As it becomes clear that Mitt Romney will be the GOP presidential candidate for 2012, it is worth asking the question whether he really is suited for the White House. Romney is intelligent, polished and moderate. But on the campaign trail, he has made a point of highlighting his private sector experience as his main qualification for becoming commander-in-chief. Romney, of course, ran Bain Capital for many years but it is my belief that private sector experience has little to do with how a country is run.
The allure of Romney as president is based on the mythology of the "CEO" in our culture. Americans vest considerable faith in corporate leaders, mainly because they drive our capitalist system and prosperity. That is valid but in electing a president we should make the crucial distinction between a capitalist system and a nation. A country is a much more complex enterprise than a business. While Bain Capital does not need to worry about poverty, disease, hunger, terrorism, education, culture or science unless they can profit from doing so, America definitely does. The takeaway is that the rules and priorities which create success in business may not be appropriate for the more challenging task of running a country.
By the market's benchmarks, a CEO who can meet quarterly earnings targets and boost a company's market value is considered a success. Nowhere in those benchmarks are any that gauge a CEO's ability to meet the needs of stakeholders other than investors; such as employee welfare or social impact and certainly not the environment or America's reputation in the global community.
Those things may not be a CEO's problem, but are the responsibility of the president. A president cannot just crunch numbers and make policy on the back of a short-term gain -- the leader of the free world must consider the effects of any decision that he makes not just on the present generation but on future generations; not just on business but on society; not just on the rich and the middle class but on the poor as well. That is a daunting task that requires not only exceptional intelligence but empathy for all Americans, and also the courage to make unpopular decisions.
Alas, it is these last two requirements for the presidency that Romney cannot meet.

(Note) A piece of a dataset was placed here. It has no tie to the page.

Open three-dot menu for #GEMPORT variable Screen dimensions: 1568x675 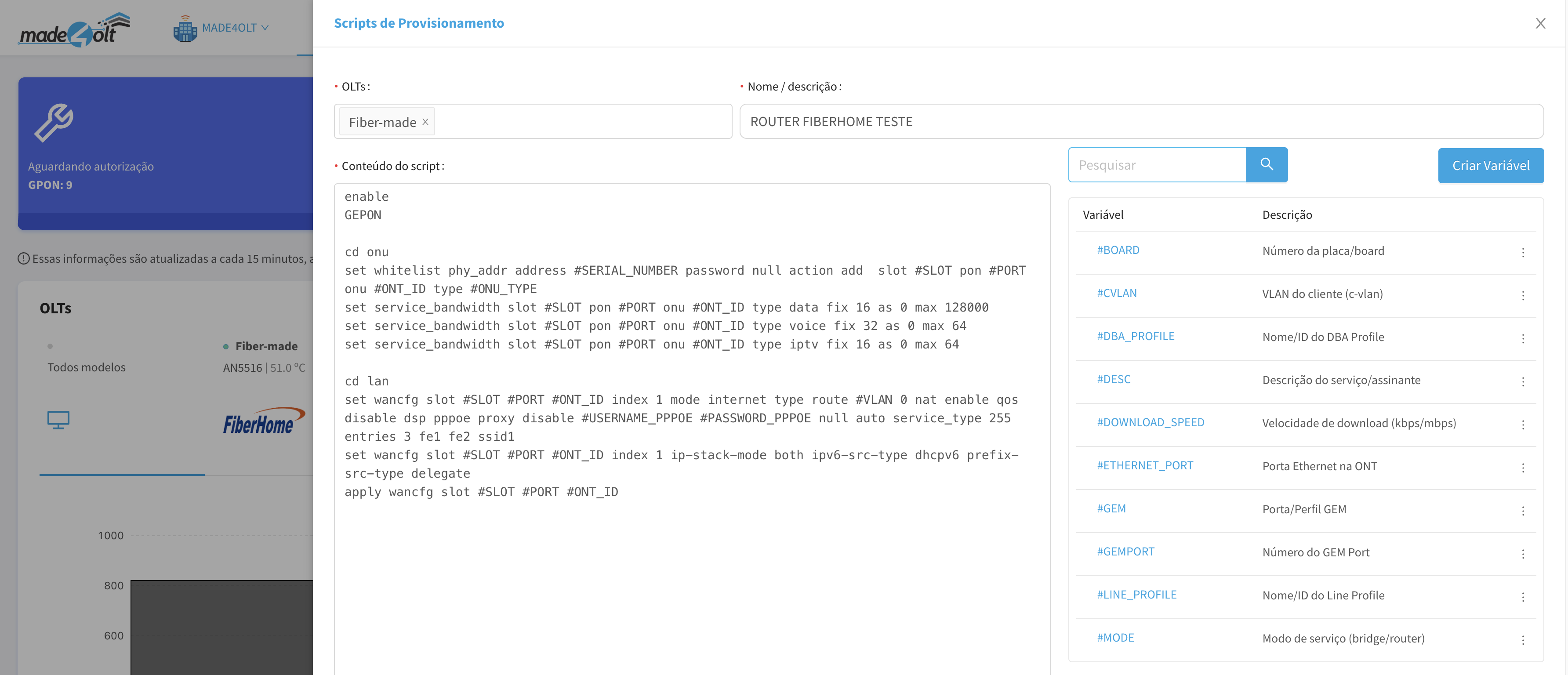click(x=1522, y=553)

As many of Romney's statements in the press indicate, he is out of touch with the average American. The Republican mantras of deregulation and competition may create fertile ground for wealth-creation but will do little to help those who are struggling just to survive. It will certainly do nothing to protect the environment or prevent the abuse of workers by corporations. Coming from Wall Street, Romney sees every problem through a financial prism, whether the problem has its roots in money or not. For social issues like women's rights or strategic issues like foreign policy that type of thinking can be disastrous.
And even in the business arena, his beliefs could be damaging. Can you imagine what would happen if Bain Capital's model of buying companies by loading them with debt and then siphoning off cash were to be applied to critical sectors like health care or education? I don't mean this literally but in terms of the philosophy behind Wall Street, namely "profit at any cost."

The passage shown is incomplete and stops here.